++++ ページ抜粋
研究課題/領域番号 |
17K00858
|
研究機関 | 九州大学 |
研究代表者 |
大篭 友博 九州大学, 医学研究院, 助教 (80584755)
|
研究期間 (年度) |
2017-04-01 – 2020-03-31
|
キーワード | エストロゲン / 統合失調症 / 神経炎症 |
研究実績の概要 |
中枢神経系のニューロンやグリアにはエストロゲン受容体が発現しており、出産や閉経に伴うエストロゲンレベルの変動が統合失調症の発症や病態に関連している可能性が指摘されているが、その詳細は不明である。本研究で我々は、マウスに銅キレート剤であるクプリゾンを摂取させ、白質障害仮説に基づく統合失調症モデルを作出し、植物由来エストロゲン類縁体(ゲニステイン)の海馬グリア細胞への作用を形態学的・分子生物学的に検討した。クプリゾン摂取マウスの海馬では、オリゴデンドロサイト前駆細胞・成熟型オリゴデンドロサイトの空間分布密度に変化は見られなかった。一方でCA1領域の網状分子層ではミエリン塩基性タンパク質(MBP)の染色性が低下したが、ゲニステインの腹腔内投与によってMBPの変化は抑制された。また同層ではクプリゾン摂取によってミクログリア・アストロサイトの空間分布密度、およびミクログリア上の貪食性マーカーであるケラタン硫酸糖鎖抗原の発現が上昇したが、ゲニステイン投与によって部分的に抑制された。フローサイトメトリーと定量PCRを用いた解析では、クプリゾン摂取によって上昇するミクログリア貪食性マーカーCD68、および炎症性サイトカインIL-1βの発現レベルをゲニステインが選択的に抑制する傾向が見られた。一方で、抗炎症性サイトカインIL-4の発現レベルはクプリゾン摂取によって上昇するものの、ゲニステインによる抑制効果は認められなかった。さらにクプリゾン摂取によって、一部の個体においてプレパルス抑制の障害が見られたが、ゲニステイン投与によって障害が回復する傾向が見られた。以上のことから、ゲニステインはミクログリアの貪食能・炎症能を選択的に抑制することによって、統合失調症における白質障害を抑制する可能性が示唆される。
++++++++
++++ 抽出データ
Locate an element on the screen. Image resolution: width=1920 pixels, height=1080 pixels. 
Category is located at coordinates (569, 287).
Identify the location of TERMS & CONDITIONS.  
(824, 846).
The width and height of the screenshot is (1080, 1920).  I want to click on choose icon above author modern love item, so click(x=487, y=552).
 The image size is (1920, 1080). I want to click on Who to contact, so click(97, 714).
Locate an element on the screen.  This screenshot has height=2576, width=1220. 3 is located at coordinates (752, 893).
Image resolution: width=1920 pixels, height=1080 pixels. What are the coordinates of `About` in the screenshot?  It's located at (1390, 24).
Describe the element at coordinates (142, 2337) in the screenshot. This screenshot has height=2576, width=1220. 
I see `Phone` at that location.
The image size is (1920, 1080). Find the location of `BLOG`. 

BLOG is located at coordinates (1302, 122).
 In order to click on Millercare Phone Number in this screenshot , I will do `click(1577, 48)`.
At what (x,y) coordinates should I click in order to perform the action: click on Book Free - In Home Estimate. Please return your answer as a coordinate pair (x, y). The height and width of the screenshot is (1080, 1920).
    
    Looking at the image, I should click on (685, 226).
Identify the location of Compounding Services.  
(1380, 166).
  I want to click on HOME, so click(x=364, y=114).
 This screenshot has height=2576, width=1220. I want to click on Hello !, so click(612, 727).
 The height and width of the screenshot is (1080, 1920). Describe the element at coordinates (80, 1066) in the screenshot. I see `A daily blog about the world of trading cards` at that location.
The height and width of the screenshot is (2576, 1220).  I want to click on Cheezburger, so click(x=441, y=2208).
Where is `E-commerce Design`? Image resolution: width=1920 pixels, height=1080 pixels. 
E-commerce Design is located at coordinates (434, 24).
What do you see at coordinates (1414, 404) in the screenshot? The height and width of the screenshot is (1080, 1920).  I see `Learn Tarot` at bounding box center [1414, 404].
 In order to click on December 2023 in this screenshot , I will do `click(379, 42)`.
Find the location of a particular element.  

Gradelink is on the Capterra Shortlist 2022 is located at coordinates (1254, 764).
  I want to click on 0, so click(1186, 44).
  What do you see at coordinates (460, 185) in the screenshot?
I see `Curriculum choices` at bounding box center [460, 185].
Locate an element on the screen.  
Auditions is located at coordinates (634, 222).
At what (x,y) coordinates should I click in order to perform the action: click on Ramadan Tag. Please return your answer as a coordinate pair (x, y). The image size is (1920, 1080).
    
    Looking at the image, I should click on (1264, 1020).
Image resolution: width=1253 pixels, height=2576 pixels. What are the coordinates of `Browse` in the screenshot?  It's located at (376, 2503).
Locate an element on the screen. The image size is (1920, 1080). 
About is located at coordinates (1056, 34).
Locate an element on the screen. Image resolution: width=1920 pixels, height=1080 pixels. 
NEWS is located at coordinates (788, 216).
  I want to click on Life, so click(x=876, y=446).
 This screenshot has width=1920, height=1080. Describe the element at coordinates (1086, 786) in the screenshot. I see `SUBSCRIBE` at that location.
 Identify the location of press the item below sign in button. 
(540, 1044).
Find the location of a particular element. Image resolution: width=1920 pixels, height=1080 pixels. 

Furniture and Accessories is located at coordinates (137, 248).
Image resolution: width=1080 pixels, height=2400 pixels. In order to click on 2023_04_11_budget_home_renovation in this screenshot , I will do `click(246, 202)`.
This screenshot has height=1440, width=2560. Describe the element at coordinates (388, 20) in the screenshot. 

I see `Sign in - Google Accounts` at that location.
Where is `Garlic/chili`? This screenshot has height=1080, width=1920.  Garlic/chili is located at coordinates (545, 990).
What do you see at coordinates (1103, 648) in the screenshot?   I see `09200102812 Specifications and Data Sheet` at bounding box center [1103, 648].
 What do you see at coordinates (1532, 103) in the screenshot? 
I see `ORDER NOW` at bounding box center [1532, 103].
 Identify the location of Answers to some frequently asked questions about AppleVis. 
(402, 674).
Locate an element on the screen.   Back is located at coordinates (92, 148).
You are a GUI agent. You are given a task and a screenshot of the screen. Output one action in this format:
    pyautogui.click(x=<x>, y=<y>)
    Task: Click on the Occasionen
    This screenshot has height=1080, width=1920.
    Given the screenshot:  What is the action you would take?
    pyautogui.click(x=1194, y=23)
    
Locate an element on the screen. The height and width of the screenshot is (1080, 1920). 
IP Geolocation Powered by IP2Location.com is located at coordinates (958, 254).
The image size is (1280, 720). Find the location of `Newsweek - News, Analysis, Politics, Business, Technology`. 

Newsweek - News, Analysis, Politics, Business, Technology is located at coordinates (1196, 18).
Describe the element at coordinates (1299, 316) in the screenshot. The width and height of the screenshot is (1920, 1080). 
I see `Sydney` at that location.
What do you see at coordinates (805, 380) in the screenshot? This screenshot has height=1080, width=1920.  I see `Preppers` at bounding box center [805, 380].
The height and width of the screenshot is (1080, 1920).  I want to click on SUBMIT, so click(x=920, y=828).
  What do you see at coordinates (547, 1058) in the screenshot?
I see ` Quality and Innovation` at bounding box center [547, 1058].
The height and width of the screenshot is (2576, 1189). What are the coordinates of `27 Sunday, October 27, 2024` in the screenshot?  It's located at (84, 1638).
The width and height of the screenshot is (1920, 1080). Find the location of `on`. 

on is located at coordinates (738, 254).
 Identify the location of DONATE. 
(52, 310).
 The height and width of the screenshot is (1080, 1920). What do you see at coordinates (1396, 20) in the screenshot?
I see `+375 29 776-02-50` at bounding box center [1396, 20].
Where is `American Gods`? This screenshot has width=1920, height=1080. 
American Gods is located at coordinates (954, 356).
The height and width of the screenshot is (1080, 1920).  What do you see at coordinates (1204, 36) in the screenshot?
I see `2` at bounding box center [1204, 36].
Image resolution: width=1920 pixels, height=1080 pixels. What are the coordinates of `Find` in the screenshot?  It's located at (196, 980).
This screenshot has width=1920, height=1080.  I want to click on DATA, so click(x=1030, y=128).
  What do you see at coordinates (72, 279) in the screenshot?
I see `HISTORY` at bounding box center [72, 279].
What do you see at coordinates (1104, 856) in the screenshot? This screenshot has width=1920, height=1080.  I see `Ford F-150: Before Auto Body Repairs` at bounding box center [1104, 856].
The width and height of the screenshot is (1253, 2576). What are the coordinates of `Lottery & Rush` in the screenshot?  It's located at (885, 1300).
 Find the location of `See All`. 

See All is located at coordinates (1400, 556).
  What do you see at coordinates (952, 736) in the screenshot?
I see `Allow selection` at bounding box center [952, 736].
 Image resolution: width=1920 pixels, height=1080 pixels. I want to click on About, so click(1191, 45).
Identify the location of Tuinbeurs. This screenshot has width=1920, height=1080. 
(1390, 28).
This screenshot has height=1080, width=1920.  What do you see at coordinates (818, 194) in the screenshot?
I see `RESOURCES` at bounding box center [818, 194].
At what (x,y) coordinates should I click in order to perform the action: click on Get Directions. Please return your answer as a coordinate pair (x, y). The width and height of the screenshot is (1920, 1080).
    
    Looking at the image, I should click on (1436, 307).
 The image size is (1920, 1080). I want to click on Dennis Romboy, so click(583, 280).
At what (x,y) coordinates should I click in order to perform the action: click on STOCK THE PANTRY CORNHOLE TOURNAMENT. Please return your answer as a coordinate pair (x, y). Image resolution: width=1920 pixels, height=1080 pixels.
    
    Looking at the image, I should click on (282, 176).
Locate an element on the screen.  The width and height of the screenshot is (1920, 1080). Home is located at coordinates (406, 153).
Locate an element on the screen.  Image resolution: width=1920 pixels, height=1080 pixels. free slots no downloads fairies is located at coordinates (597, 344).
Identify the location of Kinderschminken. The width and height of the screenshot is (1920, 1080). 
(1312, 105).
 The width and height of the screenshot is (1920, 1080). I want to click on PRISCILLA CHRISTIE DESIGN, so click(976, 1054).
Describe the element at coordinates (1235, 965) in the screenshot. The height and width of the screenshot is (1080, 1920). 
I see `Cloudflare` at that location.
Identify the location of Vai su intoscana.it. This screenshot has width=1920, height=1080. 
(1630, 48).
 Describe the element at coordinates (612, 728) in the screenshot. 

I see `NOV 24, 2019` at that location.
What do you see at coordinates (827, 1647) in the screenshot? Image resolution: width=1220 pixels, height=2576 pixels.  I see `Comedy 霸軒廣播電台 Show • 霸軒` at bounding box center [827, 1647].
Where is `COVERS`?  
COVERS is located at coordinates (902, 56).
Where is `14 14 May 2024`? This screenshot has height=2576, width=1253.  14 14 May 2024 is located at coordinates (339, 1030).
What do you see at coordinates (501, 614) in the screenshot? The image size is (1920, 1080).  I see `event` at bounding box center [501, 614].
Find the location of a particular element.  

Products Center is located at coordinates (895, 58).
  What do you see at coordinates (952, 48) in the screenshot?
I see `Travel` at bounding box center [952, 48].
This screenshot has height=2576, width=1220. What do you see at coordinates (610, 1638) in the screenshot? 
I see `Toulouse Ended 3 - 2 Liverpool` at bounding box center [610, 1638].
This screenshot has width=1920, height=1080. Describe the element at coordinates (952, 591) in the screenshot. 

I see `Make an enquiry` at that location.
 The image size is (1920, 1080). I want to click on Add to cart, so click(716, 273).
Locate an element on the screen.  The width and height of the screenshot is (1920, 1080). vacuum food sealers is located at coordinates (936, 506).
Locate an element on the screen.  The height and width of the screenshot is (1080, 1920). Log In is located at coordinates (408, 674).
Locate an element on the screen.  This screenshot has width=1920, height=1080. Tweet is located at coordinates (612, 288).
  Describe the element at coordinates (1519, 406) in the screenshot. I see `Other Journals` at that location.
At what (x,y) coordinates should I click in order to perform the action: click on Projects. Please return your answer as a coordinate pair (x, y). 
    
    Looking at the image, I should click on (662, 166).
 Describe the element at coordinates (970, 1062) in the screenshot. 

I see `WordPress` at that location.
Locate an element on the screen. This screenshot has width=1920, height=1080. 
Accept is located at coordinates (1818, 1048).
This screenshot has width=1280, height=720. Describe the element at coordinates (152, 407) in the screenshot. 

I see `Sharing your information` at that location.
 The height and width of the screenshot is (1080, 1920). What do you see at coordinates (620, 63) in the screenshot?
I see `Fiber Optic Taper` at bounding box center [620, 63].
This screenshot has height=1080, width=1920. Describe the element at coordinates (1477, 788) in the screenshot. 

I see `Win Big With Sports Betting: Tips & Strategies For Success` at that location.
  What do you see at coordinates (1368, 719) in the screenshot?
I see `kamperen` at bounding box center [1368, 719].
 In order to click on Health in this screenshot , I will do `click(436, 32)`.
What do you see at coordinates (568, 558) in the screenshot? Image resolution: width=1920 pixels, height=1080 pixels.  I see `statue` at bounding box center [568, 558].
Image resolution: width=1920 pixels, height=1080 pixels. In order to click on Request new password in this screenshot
++++++++
問題:
エストロゲンと統合失調症についての研究概要から、次の一文を英語に訳してください。「クプリゾン摂取マウスの海馬では、オリゴデンドロサイト前駆細胞・成熟型オリゴデンドロサイトの空間分布密度に変化は見られなかった。」

解答:
In the hippocampus of cuprizone-fed mice, no change was observed in the spatial distribution density of oligodendrocyte precursor cells or mature oligodendrocytes.